And yet note here the splendid, the illuminating paradox: Paine abhorred war. Every truly great fighter has abhorred war, else he were not truly great. In 1778, in the very thick of the Revolution, he wrote solemnly:
"If there is a sin superior to every other, it is that of wilful and offensive war.... He who is the author of a war lets loose the whole contagion of hell, and opens a vein that bleeds a nation to death." (A copy of this, together with the President's recent message, might advantageously be sent to a certain well-known address on the other side of the world!) Yet did Paine, with this solemn horror of war, suggest that the United States stop fighting? No more than he had suggested that they keep out of trouble in the first place. Paine hated war in itself; but he held war a proper and righteous means to noble ends.
Consistency is not only the bugbear of little minds; it is also the trade-mark of them. Paine also detested monarchies. "Some talent is required to be a simple workman," he wrote; "to be a king there is need to have only the human shape." Of Burke, he said: "Mr. Burke's mind is above the homely sorrows of the vulgar. He can feel only for a king or a queen.... He pities the plumage, but forgets the dying bird."
Yet when he was a member of that French Assembly that voted King Louis to death, he fought the others fiercely,—even though unable to speak French,—persistently opposing them, with a passionate determination and courage which came near to costing him his life. For, as Brailsford says, "The Terror made mercy a traitor."
Are these things truly paradoxes, or are they rather manifestations of that God-given reason which can clearly see things as they are as well as things as they should be, and see both to good and helpful purpose?
In 1802 Paine returned to America, just sixty-five years old. He had suffered terribly, had rendered great services and it was at least reasonable that he should expect a welcome. What happened is tersely told by Rufus Rockwell Wilson:
"When, at the age of sixty-five, he came again to the nation he had helped to create, he was met by the new faces of a generation that knew him not, and by the cold shoulders, instead of the outstretched hands, of old friends. This was the bitter fruit of his 'Age of Reason,' which remains of all epoch-making books the one most persistently misquoted and misunderstood; for even now there are those who rate it as scoffing and scurrilous, whereas its tone throughout is noble and reverent, and some of the doctrines which it teaches are now recognised as not inimical to religion."

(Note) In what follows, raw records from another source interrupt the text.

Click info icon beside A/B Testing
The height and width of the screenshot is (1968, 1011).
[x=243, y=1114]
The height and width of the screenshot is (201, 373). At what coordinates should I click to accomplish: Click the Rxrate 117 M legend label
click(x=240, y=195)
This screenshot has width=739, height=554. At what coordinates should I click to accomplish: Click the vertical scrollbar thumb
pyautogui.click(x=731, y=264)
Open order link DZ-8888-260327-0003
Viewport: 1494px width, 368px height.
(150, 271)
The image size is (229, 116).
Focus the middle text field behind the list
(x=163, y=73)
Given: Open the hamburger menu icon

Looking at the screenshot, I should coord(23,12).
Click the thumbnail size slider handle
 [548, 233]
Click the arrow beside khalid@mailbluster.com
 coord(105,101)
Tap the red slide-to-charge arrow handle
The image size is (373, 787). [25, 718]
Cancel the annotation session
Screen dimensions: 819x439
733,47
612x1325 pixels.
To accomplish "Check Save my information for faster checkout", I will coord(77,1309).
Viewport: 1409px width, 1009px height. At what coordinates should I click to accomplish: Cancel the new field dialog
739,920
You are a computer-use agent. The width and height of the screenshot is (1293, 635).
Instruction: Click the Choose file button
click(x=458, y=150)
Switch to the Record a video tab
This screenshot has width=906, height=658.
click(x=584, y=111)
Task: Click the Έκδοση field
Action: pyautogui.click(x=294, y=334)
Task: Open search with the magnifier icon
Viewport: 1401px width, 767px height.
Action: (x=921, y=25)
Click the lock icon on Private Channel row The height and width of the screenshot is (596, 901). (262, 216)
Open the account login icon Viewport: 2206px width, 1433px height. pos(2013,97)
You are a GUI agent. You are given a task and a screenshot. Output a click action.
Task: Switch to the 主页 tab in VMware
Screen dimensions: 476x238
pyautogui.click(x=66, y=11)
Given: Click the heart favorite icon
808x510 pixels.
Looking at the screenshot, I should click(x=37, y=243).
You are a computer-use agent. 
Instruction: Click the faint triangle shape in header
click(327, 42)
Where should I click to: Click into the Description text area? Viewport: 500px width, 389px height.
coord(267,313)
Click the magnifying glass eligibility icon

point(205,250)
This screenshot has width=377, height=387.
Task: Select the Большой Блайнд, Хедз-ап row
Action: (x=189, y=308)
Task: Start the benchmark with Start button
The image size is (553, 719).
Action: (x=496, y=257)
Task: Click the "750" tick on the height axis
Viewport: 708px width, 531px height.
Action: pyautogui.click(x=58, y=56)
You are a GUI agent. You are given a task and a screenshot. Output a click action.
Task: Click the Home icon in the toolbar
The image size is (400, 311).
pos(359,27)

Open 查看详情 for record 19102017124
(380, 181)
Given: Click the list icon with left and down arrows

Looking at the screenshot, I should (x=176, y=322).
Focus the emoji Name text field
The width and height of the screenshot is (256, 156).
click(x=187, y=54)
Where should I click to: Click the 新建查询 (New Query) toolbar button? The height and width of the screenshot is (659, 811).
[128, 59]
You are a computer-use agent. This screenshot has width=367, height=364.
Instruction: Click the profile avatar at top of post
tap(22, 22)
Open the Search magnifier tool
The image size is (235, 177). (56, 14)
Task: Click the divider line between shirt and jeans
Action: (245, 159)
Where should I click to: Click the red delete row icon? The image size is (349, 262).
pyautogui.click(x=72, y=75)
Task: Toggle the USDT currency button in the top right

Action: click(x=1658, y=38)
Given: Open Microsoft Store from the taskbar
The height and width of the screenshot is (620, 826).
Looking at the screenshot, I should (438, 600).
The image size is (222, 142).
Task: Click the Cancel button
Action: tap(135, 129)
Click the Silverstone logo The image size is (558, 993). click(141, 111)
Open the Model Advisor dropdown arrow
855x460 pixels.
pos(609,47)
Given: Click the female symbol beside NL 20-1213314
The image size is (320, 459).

Brailsford, of a more picturesque turn of phrase, says that "slave-owners, ex-royalists, and the fanatics of orthodoxy" were against him, and adds:
"... The grandsons of the Puritan Colonists who had flogged Quaker women as witches denied him a place on the stage-coach, lest an offended God should strike it with lightning."
The state of New York, in a really surprising burst of generosity, presented him a farm in New Rochelle, and then, lest he imagine the Government too grateful, took away his right to vote there. They offered the flimsy excuse that he was a French citizen,—which, of course, he wasn't,—but it was all part of the persecution inspired by organised bigotry and the resentful conservative interests which he had so long and so unflaggingly attacked.